Passage:
__________

In 1955, Mme. Hélène Rochas became a widow at only 28 years of age and assumed the helm of this eponymous house. It was she for whom Marcel Rochas had commissioned his wedding present, the Edmond Roudnitska parfum Femme. Madame Rochas was looking to add a new fragrance to the brand, one with a broader appeal than Femme. Aldehydic florals were very popular during this time frame, especially Chanel No.5 and Lanvin Arpège; Hélène enlisted Guy Robert, a choice she would not regret. Who can say why? Perhaps his stellar work on 1955’s Doblis (original) was pivotal to this decision; it certainly would have been for me.
Vintage ad circa 1967
While many have described Madame Rochas as a Grande Dame, she was wildly popular with young women as well as the more mature set. My first encounter with her was in the summer of 1968, when I was a nature counselor at a sleep-away camp financed by the Fresh Air Fund; they employed international counselors who were much older than the rest of us. My big brother and I became friendly with most of them, inviting them to stay at our house on their days off (to eat, sleep, play, do their laundry). Oh, those magnificent Dutch, Swedish, and Belgian girls, 22 years old or more! They all wafted Madame Rochas that summer; it was a joy to float in their fragrant orbit – so elegant, soignée, completely Feminine. All the attributes to which an awkward tomboy aspired. My brother was hopelessly smitten, and I couldn’t blame him; besides these women’s youthful beauty, their sillage was intoxicating, sparkling.

__________

Records:
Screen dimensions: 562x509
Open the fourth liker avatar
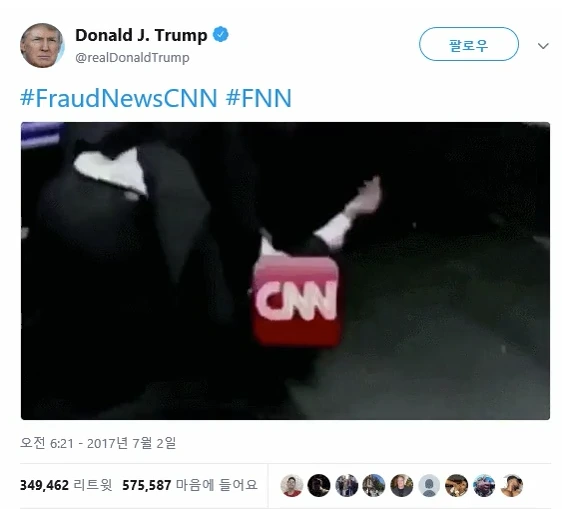click(x=374, y=485)
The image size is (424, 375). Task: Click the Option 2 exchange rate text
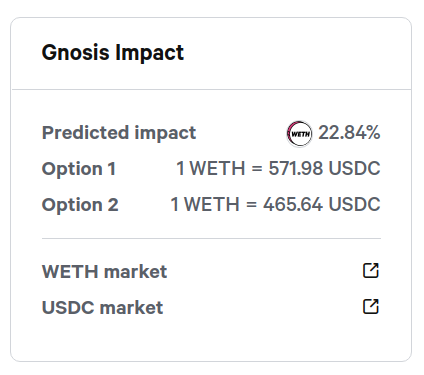coord(275,204)
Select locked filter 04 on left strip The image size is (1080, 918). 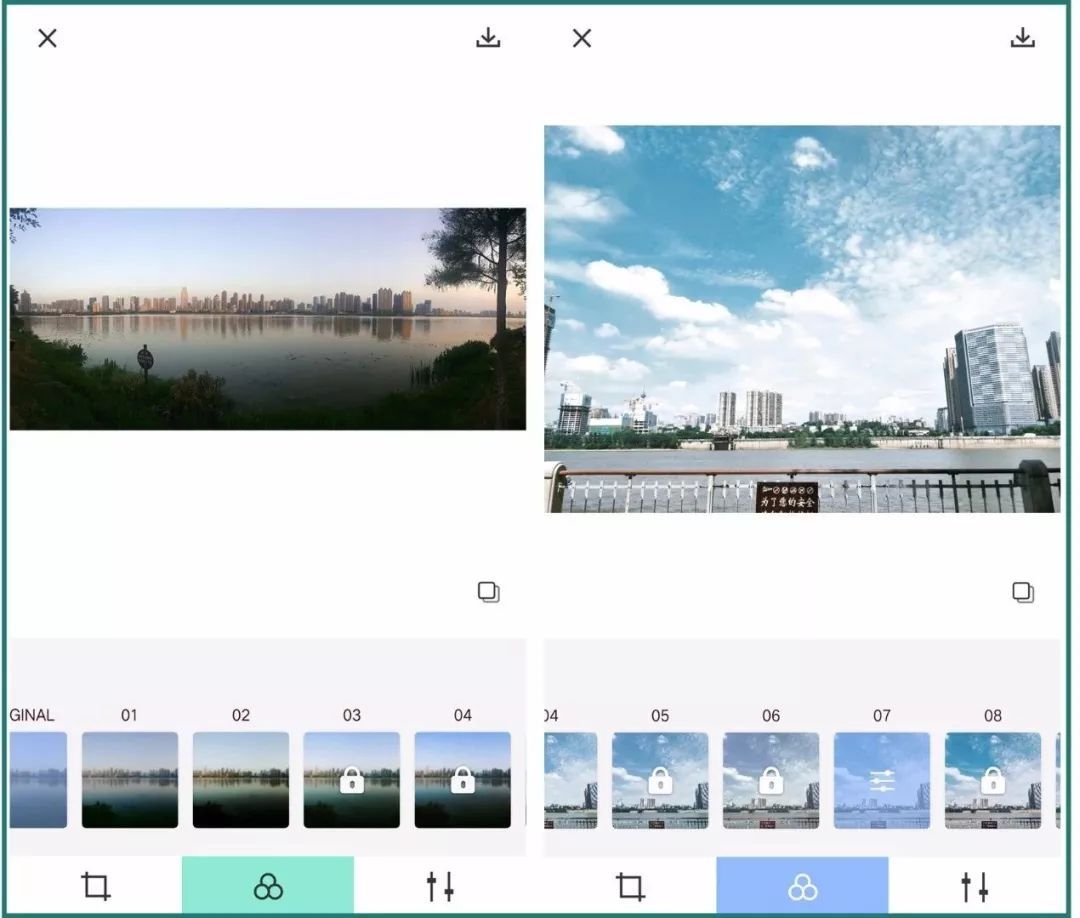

__________

Things to do:
- 1) Print the records starting at the line that contains "The image size is (424, 375)." and ending at the last line of the records, both included, and leave the pictures out.
- 2) Write what follows the last sentence of the passage about the Madame Rochas perfume.

Results in order:
- 1)
The image size is (424, 375). Task: Click the Option 2 exchange rate text
coord(275,204)
Select locked filter 04 on left strip The image size is (1080, 918). 

- 2)
“We are like painters: some use simple colors, others prefer sophisticated ones. It’s the result that matters” . ~ Guy Robert, Les Sens du Parfum
Vintage Madame Rochas Ad 1981-2
For many young women in the 60s and 70s, Madame Rochas was a go-to perfume which possessed symphonic beauty and equipoise. You didn’t have to work at it; the fragrance was delightful, and never bombastic or intrusive. Always the right thing at any given time or occasion during this era of signature fragrances: twinkling aldehydes winked at the top, followed by an immense bouquet of soothing, effusive, and indolic blooms kissed with green. Madame Rochas developed in an exceptional fashion, eventually settling into a perfectly balanced base in which precious woods commingled with vetiver, musk, a drop of amber and resin, and the murky depths of oakmoss. That was then, and this is now. The fragrance has since been reformulated several times, and these days appears a bit more shrill and flat, with a brassy metallic edge which some may find off-putting. As often happens, Madame Rochas has become more linear, with less evolution; it is still pretty, but not as distinctive or nuanced as it once was.
Madame Rochas 1982 (reformulation)
Changing attitudes accompany changing times, and it can no longer be assumed that men cannot wear this fragrance merely because of its name. That would be akin to discouraging women from wearing such Guy Robert treasures as Équipage or Monsieur Rochas – two absolute [sic] favorites of mine which also suit every occasion and mood. Pure nonsense. Wear Madame Rochas (you can find it at The Fragrance Vault here) because you are radiant, suavely approachable, and charming. That should be reason enough.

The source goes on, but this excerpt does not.